Touching ME Touching YOU turns out to be a little nod to the duo’s alternative moniker DJ Me DJ You. This is another Space-Age hymn which, however, is more Pop-oriented. The vocals of either Craig Borrell or Ross Harris are placed in front of an enormously dazzling fluxion of 8-bit bleeps, synth nebulae and Casio goodness. The staccato stop-and-go motion of the backing tohubohu is comparably delightful and bucolic in contrast to the metallic rusticity of the preceding material. A slight Rock edge is baked into the scenery, making this one of the greatest galactic globs to my ears. After the bow before DJ Me DJ You, Sukia follows, and it would be interesting to know whether the track was named after the duo or vice versa. Devoid of enlightening inspirations, I cannot pinpoint the truth at all, but am browbeaten by the things I hear: orbiting between the hypnotizing tension of The Dream Machine and galactosamine-nurtured brass schemes with discordant pipe organ mirages, the crepuscular shadiness of this midtempo crawler is largely enigmatic.

 

The penultimate Amok finally reintroduces a comparably glaring amount of Lounge goodness. Mystical vibraphone tittles, barking dogs, voodoo chants by blood-thirsty savages and chirping cyberbirds are placed in front of a designedly muffled beat which then changes into a breakbeat-oid structure, making this the hands down most frightening but strangely freeing and very delightful cut of the album, with the closer Dirty Afro thoroughly giving in to the previously hinted Rock airflows. A purposely overproduced Surf Rock anthem, Dirty Afro comprises of golden-shimmering guitar twangs, twisted Doppler sirens, electric guitar runlets and dissonantly jarring brass layers. Repeated "watch out!" warnings cannot be taken seriously in one of the brightest tunes of the album. But it is good to know that the duo of Sukia cares.

 

Rustic, rough, raucous: Sukia’s Contacto Espacial Con El Tercer Sexo delivers what its title promises, a Space-Age album par excellence in the true sense of the term as seen from the 1990’s. The only stringed devices on board are guitars, so you better not expect lush orchestra strings, neither in digitalized nor sampled form, but what the album lacks on the string side, it delivers with the aid of peculiar pulses and bleeps. For a 90’s album, the melodies are astonishingly bleak, sometimes even awkward and minimal, but since this is the case on each and every of the eleven tunes, this focused approach pays off big time. Notwithstanding both the bleakness and its opposite counterpart of supercharged bleepiness, Sukia’s debut and only full-length release feels cohesive and grabs the listener’s attention with its ornaments and arabesques, as picayune or de trop they may seem.
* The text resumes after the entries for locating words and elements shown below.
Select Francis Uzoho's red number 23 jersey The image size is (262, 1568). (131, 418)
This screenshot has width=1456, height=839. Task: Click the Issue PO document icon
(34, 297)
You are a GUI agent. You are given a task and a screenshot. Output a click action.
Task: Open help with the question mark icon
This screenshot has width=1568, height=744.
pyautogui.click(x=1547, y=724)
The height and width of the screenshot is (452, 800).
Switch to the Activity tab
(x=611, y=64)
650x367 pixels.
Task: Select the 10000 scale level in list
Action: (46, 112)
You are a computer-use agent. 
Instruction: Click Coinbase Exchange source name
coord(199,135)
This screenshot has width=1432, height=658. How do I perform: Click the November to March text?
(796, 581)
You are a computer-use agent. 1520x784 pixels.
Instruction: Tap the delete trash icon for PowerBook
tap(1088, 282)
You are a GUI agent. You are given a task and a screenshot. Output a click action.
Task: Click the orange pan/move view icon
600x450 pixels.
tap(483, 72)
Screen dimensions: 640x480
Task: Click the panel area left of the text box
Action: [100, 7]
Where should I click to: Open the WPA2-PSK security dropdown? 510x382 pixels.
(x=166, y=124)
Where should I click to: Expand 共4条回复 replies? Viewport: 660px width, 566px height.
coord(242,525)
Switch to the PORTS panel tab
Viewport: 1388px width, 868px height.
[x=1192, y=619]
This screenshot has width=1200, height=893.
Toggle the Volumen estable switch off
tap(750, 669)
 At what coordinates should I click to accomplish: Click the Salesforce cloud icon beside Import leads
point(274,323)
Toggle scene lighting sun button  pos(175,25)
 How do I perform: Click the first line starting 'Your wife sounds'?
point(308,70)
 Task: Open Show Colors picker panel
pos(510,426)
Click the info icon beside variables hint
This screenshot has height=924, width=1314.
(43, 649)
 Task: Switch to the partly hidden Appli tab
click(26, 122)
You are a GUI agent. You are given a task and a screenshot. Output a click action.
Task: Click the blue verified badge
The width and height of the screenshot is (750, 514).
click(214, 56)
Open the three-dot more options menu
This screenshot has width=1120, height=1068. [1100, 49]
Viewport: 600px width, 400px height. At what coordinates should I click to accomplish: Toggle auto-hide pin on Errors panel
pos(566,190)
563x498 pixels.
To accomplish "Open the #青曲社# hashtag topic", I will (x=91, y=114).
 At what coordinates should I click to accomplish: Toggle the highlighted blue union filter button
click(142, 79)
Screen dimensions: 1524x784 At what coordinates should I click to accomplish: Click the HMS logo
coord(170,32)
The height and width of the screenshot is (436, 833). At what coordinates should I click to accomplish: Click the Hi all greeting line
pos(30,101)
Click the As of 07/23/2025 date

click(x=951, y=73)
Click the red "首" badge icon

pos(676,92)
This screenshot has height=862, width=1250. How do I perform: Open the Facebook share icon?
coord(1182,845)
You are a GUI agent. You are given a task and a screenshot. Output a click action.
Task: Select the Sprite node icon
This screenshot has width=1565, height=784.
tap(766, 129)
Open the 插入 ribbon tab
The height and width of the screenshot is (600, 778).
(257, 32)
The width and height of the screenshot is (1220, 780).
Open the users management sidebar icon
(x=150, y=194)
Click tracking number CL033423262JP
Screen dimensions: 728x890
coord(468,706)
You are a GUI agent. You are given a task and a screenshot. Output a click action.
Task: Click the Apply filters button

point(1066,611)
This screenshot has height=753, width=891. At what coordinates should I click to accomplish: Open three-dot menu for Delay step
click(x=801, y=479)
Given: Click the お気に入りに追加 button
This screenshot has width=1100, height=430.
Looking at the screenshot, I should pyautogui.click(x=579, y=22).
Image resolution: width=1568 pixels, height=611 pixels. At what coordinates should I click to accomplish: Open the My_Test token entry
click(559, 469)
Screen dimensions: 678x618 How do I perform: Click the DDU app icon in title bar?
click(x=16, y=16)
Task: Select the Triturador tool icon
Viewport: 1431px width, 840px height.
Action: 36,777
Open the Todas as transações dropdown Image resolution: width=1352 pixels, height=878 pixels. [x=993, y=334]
Add pinches of Rock, fuzzy B-movie quotes and shedloads of horns to the scenery, and the tonality of Space-Age is completed.

 

Sometimes shockingly cold and distant, then all of a sudden tongue-in-cheek and jocular, Contacto Espacial Con El Tercer Sexo is very obscure, and that is the best thing one can say about a modern(istic) Space-Age artifact. Still, I would have loved a few more melodious aortas that run through or next to the serpentine helixes of noise, but euphonious bolts and sudden flashes of euphoria probably would have hurt the aurally depicted panorama. The album is available on CD and a download version, its 1997 reissue features four additional tracks that lessen the gargantuan proportions of Sukia’s otherworldly originals. Recommended to Exotica and Space-Age fans who are fond of an eclecticism akin to Emil Richard’s Stones (1966) and do not mind similarly ebullient fugues in a largely electronic conversion.